Hezbollah, Siria e Iran: guerra a Israele nel Golan

Funerale ebraico a Beersheva (Sven Nackstrand/Getty Images)

L’altipiano del Golan fa da scenario, da circa 50 anni, a una fra le tante tensioni geopolitiche e militari del Vicino Oriente, determinate dal diffuso sentimento anti-israeliano. Il sistema montuoso si estende sui confini fra Israele, Siria, Libano e Giordania; alle sue pendici vi è una porzione di territorio occupata militarmente da Israele che da anni lo ha annesso unilateralmente senza mai ottenere il riconoscimento della comunità internazionale. Stamani, nella zona, sono ripresi intensi scontri tra miliziani libanesi filo-iraniani di Hezbollah e gruppi di insorti locali facenti parte del gruppo jihadista di Al Nusra, espressione diretta di Al Qaeda ed altri gruppi islamici.  Con un’offensiva coordinata tramite una vasta operazione militare di miliziani Hezbollah, unità governative siriane e intelligence iraniana, questa mattina ha avuto inizio una nuova “battaglia del Golan” che ha portato alla conquista della città di Hirbet Ghazaleh, al confine di Israele, da parte di questa atipica task-force.

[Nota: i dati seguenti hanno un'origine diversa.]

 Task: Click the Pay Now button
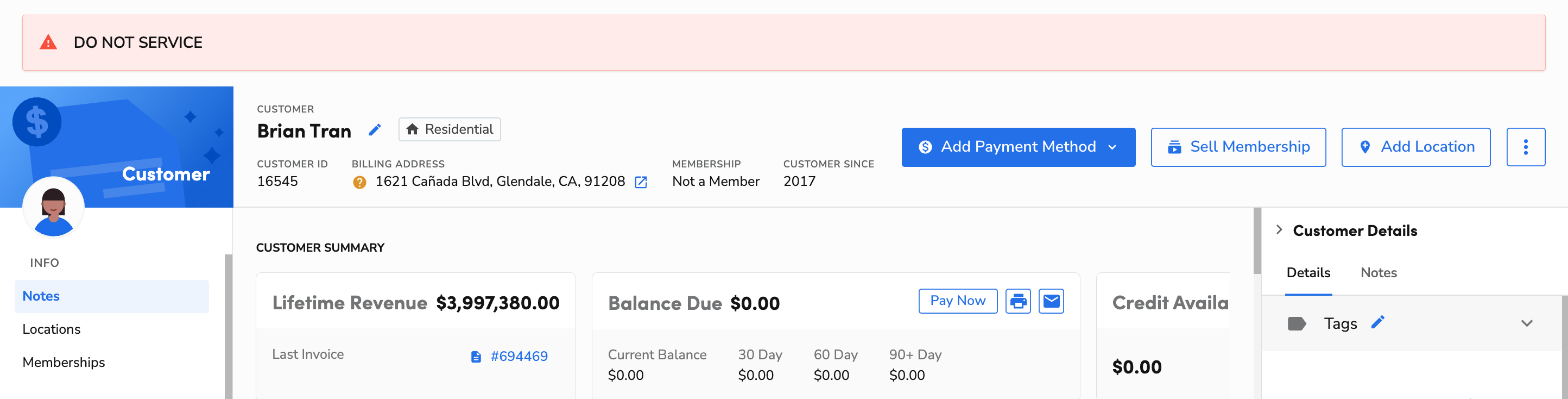point(957,301)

L’intento tattico, come dichiarato anche dal presidente siriano Bashar al-Assad ai media di Damasco, è quello di “impedire ad Israele di crearsi una fascia di sicurezza nel Golan siriano”. Solo di recente, Assad aveva accusato Israele, senza usare mezzi termini, di mettere i mezzi della propria aviazione al servizio dei terroristi di al-Qaeda. Hezbollah, Siria e Iran puntano a prendere i maggiori centri filo-occidentali come Daraa, Quneitra nuova e Quneitra vecchia, vicine al confine dell’armistizio del 1973, giunto dopo la “guerra dei sei giorni”. Il Segretario Generale dell’Onu Ban Ki Moon si è di recente detto molto preoccupato e ha condannato con forza gli atti di violenza che hanno provocato la morte di due soldati israeliani e di un casco blu di Unifil. La sua esortazione alle parti in causa è stata quella di astenersi da ogni azione che possa minare la stabilità della regione. Un messaggio, quello del Coreano, rivelatosi prevedibilmente vano.